- Interactive map of Vik
- Vik Location within Møre og Romsdal Vik Location within Norway
- Coordinates: 62°36′36″N 6°56′27″E﻿ / ﻿62.6099°N 6.9408°E
- Country: Norway
- Region: Western Norway
- County: Møre og Romsdal
- District: Romsdal
- Municipality: Vestnes Municipality
- Elevation: 47 m (154 ft)
- Time zone: UTC+01:00 (CET)
- • Summer (DST): UTC+02:00 (CEST)
- Post Code: 6393 Tomrefjord

= Vik, Vestnes =

Village in Vestnes Municipality, Norway

Vik is a village in Vestnes Municipality in Møre og Romsdal county, Norway. It is located along the Tomrefjorden, just north of the village of Tomrefjord and about 8 km west-southwest of the village of Vestnes. Vik and Tomrefjord villages have grown together over the years due to conurbation.

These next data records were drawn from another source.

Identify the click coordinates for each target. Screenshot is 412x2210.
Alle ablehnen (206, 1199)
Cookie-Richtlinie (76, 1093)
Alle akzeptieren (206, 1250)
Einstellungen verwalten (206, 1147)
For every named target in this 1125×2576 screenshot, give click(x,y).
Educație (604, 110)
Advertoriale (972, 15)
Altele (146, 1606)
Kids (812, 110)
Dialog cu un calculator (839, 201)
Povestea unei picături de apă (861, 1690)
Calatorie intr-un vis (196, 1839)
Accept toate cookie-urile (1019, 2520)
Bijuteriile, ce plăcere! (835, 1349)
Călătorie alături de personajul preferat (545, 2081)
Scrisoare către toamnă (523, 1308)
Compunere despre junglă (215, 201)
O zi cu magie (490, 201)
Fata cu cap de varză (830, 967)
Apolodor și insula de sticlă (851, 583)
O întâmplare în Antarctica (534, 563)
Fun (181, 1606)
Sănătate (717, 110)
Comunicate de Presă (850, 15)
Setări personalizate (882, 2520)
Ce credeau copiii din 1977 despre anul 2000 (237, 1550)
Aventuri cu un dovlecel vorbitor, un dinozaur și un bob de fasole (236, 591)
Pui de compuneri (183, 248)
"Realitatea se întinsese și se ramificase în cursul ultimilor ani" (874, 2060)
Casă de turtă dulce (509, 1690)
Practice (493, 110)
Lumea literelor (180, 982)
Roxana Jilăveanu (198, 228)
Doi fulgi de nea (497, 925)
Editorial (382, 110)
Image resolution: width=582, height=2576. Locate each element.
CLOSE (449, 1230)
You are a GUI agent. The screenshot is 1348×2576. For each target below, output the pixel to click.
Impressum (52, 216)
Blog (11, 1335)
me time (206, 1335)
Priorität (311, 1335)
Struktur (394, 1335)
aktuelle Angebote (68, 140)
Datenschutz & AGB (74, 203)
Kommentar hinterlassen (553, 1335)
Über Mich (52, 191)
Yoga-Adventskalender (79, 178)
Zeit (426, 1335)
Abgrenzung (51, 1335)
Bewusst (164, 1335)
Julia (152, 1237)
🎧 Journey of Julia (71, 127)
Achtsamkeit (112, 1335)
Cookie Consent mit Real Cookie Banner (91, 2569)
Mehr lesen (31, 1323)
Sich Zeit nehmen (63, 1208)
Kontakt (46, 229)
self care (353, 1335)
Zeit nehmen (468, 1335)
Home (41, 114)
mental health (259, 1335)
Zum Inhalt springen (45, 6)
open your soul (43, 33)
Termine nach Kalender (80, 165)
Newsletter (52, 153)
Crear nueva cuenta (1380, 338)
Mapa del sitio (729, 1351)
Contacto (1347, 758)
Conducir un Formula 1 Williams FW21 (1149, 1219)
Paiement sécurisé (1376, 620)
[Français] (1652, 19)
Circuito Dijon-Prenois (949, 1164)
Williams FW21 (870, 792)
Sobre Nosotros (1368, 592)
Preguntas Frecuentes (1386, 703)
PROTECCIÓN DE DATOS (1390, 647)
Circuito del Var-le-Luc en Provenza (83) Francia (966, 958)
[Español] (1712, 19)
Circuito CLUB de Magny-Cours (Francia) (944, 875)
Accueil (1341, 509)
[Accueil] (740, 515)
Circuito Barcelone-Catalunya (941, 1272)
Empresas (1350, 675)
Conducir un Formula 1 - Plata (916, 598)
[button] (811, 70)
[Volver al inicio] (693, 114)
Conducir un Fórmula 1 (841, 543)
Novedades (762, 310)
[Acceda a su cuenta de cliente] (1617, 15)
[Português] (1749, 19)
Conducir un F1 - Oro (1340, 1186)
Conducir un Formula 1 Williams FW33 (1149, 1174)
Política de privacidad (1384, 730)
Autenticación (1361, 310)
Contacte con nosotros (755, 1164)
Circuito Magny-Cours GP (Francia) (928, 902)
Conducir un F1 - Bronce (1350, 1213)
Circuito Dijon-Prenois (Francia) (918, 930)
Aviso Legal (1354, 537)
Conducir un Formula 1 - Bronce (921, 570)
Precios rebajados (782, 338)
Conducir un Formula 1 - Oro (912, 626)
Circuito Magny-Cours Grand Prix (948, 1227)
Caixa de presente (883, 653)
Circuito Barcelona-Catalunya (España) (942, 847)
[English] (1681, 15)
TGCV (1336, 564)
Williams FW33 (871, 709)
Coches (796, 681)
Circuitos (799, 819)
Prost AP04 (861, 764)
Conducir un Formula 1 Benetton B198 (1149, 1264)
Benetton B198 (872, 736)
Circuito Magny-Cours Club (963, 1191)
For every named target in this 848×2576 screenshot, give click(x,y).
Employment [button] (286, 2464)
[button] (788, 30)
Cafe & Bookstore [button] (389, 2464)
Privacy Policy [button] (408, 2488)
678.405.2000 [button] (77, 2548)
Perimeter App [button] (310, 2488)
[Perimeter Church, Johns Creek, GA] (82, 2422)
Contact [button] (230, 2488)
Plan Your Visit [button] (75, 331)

Vik has a marching band club and the community center Idahall which is also the site of the local football field. Down by the shore there is a beach known as "Vikstranda" (literally meaning Vik beach), and a small-boat marina. During the late 1990s to early 2010s there also used to be a fast-food restaurant in the village. North of the Vik village there is a light industrial area known as Trohaugen which is the location of many local businesses and companies.